V PE Ratio data by YCharts.
Add it all up, and Visa is a great value, even after its recent run-up.
Visa is a "safe" stock
Unlike other growth stocks that are priced for perfection, Visa's earning can continue growing at a high-single-digit to low-double-digit percentage pace, thanks to the benefits of network effects and its growing global reach. It doesn't depend heavily on economic cycles or strength in a particular end market or industry.
This is a particularly compelling advantage, compared to cyclical sectors. For example, if artificial intelligence (AI) spending slows, it could cause a major downturn across the semiconductor industry. If economic growth slows, cyclical industrial or consumer discretionary companies can get hit hard. If oil prices take a hit, oil and gas companies may see slowing or even negative profits.
Granted, some companies are much better positioned to handle cyclical slowdowns, even in vulnerable industries. But Visa is in a different category. It has proven that its earnings can steadily grow even amid inflation, higher interest rates, or recession fears.
Perhaps most impressive is the stock's relative lack of volatility. During the past 15 years, Visa has gone from less than $20 a share to just over $287. And through it all, its biggest drawdown was just 36%.
A drawdown is a stock's decline from a high. This means that holding Visa during this period would have increased your money more than 15-fold, and the worst it sold off for was a little more than a third from the high.
That consistent track record stacks up against even the safest stocks on the market. For example, Coca-Cola, which is known for its recession-resistant business and growing dividend, had a maximum drawdown of 37% during the same 15 years -- nearly identical to Visa.

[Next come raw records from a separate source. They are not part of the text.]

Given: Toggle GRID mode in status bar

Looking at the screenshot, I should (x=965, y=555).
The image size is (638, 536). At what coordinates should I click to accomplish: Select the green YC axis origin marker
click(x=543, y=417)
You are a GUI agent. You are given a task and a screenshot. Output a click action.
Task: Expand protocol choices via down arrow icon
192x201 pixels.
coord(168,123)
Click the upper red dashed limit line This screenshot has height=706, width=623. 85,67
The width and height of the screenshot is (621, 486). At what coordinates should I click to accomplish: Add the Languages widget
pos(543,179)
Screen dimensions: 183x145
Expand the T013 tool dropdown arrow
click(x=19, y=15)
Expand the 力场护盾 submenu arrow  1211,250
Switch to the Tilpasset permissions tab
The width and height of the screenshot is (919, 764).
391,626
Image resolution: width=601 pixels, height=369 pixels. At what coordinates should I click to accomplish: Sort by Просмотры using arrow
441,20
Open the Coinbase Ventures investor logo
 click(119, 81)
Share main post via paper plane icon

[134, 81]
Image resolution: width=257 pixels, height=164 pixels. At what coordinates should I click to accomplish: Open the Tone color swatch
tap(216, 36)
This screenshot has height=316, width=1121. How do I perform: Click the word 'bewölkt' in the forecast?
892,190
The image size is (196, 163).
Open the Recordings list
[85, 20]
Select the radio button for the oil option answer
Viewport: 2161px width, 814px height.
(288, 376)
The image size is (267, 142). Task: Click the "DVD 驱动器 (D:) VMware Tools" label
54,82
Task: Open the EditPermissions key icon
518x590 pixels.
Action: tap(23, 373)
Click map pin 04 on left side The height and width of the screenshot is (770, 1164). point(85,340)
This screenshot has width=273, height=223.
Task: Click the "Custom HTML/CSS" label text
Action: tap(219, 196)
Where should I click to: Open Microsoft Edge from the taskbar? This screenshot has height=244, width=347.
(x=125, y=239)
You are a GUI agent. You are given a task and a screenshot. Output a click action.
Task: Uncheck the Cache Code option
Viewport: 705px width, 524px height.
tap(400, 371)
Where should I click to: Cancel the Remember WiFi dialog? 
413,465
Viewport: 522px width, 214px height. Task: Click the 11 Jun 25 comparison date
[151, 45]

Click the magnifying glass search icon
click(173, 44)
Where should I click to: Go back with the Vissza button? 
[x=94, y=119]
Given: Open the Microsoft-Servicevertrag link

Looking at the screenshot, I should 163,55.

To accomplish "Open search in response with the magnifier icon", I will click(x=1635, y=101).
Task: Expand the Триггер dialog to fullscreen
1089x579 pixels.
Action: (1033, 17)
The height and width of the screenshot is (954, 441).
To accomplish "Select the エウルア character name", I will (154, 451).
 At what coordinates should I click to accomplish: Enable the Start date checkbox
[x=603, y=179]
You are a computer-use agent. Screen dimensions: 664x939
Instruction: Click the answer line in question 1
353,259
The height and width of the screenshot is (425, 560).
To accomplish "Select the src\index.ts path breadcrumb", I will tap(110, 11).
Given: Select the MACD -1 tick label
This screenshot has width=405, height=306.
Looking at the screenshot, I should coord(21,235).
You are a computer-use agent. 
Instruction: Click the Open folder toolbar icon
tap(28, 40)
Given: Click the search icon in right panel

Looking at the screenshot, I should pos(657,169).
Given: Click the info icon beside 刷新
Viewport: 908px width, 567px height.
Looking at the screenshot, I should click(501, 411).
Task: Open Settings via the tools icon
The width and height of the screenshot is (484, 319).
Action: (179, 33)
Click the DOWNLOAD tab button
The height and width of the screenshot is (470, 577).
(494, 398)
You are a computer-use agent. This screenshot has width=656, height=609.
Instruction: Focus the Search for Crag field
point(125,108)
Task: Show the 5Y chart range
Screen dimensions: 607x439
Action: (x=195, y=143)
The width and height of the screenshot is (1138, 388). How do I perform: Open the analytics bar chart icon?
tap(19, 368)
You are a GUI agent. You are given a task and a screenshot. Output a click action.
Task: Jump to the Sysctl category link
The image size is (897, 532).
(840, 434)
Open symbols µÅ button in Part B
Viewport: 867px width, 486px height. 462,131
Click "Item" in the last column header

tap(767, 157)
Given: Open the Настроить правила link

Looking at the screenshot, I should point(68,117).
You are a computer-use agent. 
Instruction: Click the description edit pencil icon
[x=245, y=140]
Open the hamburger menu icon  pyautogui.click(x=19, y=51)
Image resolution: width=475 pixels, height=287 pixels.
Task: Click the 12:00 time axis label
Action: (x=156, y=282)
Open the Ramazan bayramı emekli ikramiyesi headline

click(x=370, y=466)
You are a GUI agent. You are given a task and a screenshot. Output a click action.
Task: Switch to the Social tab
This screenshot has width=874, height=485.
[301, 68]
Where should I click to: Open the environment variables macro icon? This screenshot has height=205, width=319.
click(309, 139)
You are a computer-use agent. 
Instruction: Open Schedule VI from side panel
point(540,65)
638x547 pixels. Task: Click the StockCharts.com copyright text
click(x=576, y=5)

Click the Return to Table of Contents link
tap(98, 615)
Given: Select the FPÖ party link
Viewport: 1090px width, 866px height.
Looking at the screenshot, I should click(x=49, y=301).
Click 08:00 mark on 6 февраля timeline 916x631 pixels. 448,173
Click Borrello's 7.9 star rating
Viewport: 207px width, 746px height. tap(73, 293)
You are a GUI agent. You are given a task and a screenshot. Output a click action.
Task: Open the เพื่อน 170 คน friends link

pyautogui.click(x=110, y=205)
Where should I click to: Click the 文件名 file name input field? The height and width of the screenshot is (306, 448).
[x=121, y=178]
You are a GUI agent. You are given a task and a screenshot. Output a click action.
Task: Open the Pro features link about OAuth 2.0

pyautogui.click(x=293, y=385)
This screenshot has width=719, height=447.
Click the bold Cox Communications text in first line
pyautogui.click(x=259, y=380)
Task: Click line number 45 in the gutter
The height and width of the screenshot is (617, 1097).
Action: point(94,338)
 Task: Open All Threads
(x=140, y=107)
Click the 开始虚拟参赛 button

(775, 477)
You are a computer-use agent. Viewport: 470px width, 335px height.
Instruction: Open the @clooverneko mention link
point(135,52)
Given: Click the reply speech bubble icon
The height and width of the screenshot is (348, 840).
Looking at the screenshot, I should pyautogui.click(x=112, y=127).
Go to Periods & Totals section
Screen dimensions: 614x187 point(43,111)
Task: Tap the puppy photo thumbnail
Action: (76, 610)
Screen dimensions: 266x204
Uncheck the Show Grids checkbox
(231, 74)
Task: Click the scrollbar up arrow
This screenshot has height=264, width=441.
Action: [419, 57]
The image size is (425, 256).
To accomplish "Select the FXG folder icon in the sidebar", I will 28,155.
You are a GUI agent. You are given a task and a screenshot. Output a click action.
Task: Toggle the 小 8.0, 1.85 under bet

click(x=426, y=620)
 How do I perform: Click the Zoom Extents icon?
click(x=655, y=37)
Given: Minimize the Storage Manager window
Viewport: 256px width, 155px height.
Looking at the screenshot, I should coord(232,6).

Visa blends growth and value
Stocks like Visa are often referred to as dividend growth stocks because they combine earnings growth with market-beating historical returns and regularly increase their dividends. Buying and holding a quality dividend growth stock can be a recipe for impressive long-term gains and steady passive income.
Companies can allocate capital in a variety of ways. For example, Amazon and Tesla don't pay dividends and prefer to reinvest money into their businesses. Some companies, like Adobe, don't pay dividends but repurchase their stock to offset dilution from stock-based compensation and return value to shareholders. Other companies distribute most of their earnings to investors through dividends, like many utilities or consumer staples companies.
Visa has a hybrid capital allocation model. It raises its dividend and buys back stock -- but not to the point where it can't invest in the core business. Not every company has the earnings and cash flow to support this capital allocation strategy. But some of the best companies, like Apple, Microsoft, and recently Alphabet and Meta Platforms, use a capital allocation model similar to Visa's.
A good way of making sure a company is truly a dividend growth stock and not just a dividend stock with a low yield is by looking at the payout ratio. Visa has a payout ratio of just 21.5% -- meaning it spends about $0.22 for every dollar in earnings on dividends.
Visa spends substantially more on buybacks than dividends. Even so, Visa has paid and raised its dividend every year since 2009.
Although Visa yields just 0.7%, it could afford a much higher dividend if it decided to reduce buybacks and reinvestments in the business. Again, Visa doesn't need to do that, but it's a good theoretical exercise that proves why an excellent stock can have a lower yield for a good reason.
Visa can be a lifelong holding
It's a common mistake to look at a stock's price and use it as a measuring stick to determine whether it's overvalued or a good buy. But companies aren't valued in the same way as goods and services.
Visa is a good example of why a quality company at an all-time high can still be worth buying. The stock is a great value, built to last, and can do well during an economic slowdown. Visa is one of those rare stocks that will appeal to a variety of investors -- regardless of their risk tolerance or investment time horizon.